# Fort Davis Cyclefest. Anybody going?



## bigV (Oct 22, 2012)

Anybody out there familiar with this event? It looks like it could be really fantastic in a painful sort of way...It's an "easy" 10hr drive from Houston.


----------



## George M (Sep 25, 2008)

I did that event in 2008 and I thought it was pretty nice and scenic. I did sign up for the dinner after the ride, which at that time was spaghetti. There is limited places to eat in Fort Davis, but enough to get you by, for the few days your going to be there. It gets cool in the morning because you are up so high, but I dressed like I do around here in Katy as it warms up pretty fast. You'll see a lot of riders stopped in the first 10 miles, shedding jackets and tights. Anyhow it was fun and we registered early so we could stay at Prude Ranch. We left a few days early and went down to Big Bend, which is a pretty nice stop. A little out of the way, but I thought it was worth it. Have fun.


----------



## bigV (Oct 22, 2012)

Thanks for the info George M. It looks like if I won't know if I can do the event until the last minute (work is interfering with my life).

v


----------



## George M (Sep 25, 2008)

bigV said:


> Thanks for the info George M. It looks like if I won't know if I can do the event until the last minute (work is interfering with my life).
> 
> v


Too bad, it is a nice ride. I know what you mean about the work.


----------



## skinewmexico (Apr 19, 2010)

Great ride. Really fun, until you hit Bear Mountain. No dinner this year, but I think Big Bend Brewery is supposed to have a few kegs at the finish.

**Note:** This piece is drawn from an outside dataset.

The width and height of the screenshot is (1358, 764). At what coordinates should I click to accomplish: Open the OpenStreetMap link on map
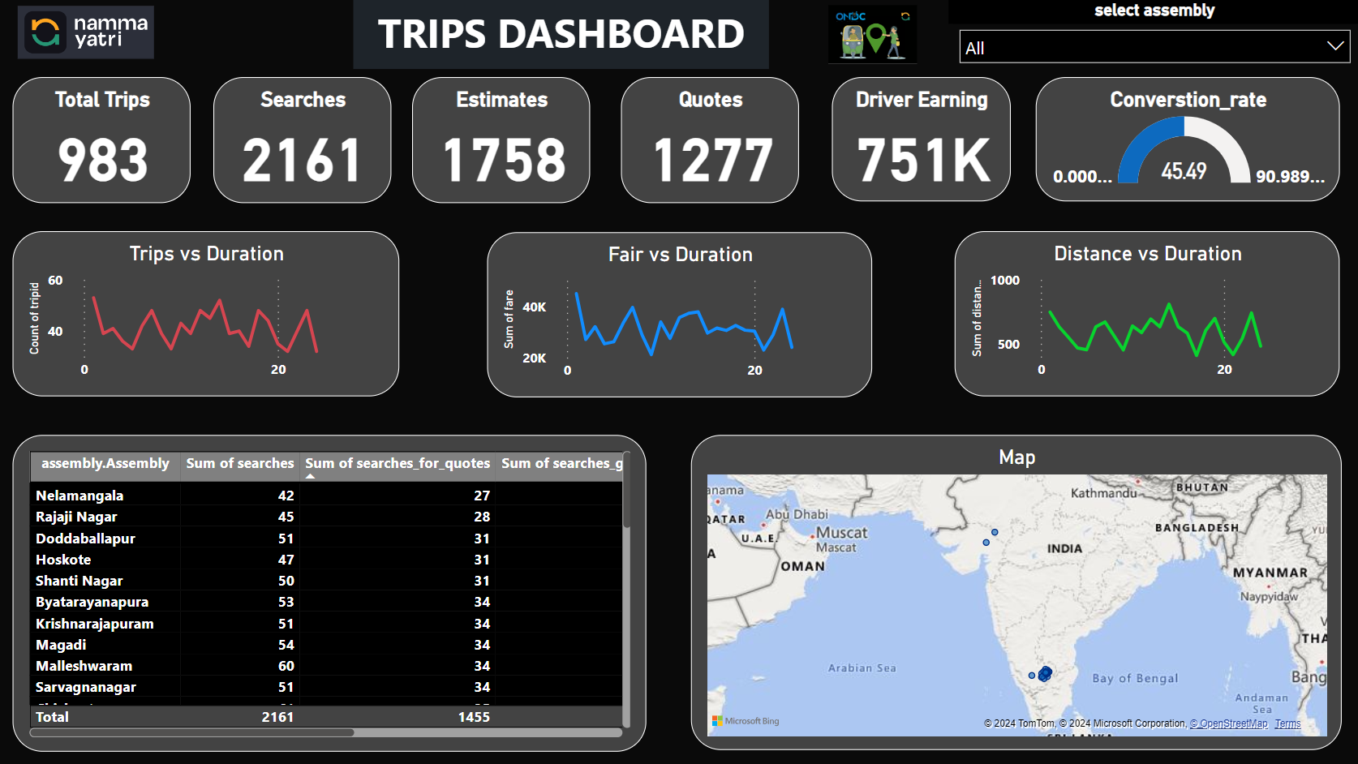coord(1228,723)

More restaurants in Marfa, and you can always run out and see the Marfa Lights.


----------



## Guerciotti (Nov 11, 2014)

How was the ride, I did that ride twice as a Junior when I was in High School. Rode with the racers and finished by 1 pm every year. We did the race up the observatory from the parking lot to the top, 7:23 minutes.

As I remember there are 3 or 4 climbs with the one before lunch being the hardest. The others were hard but not as steep.


----------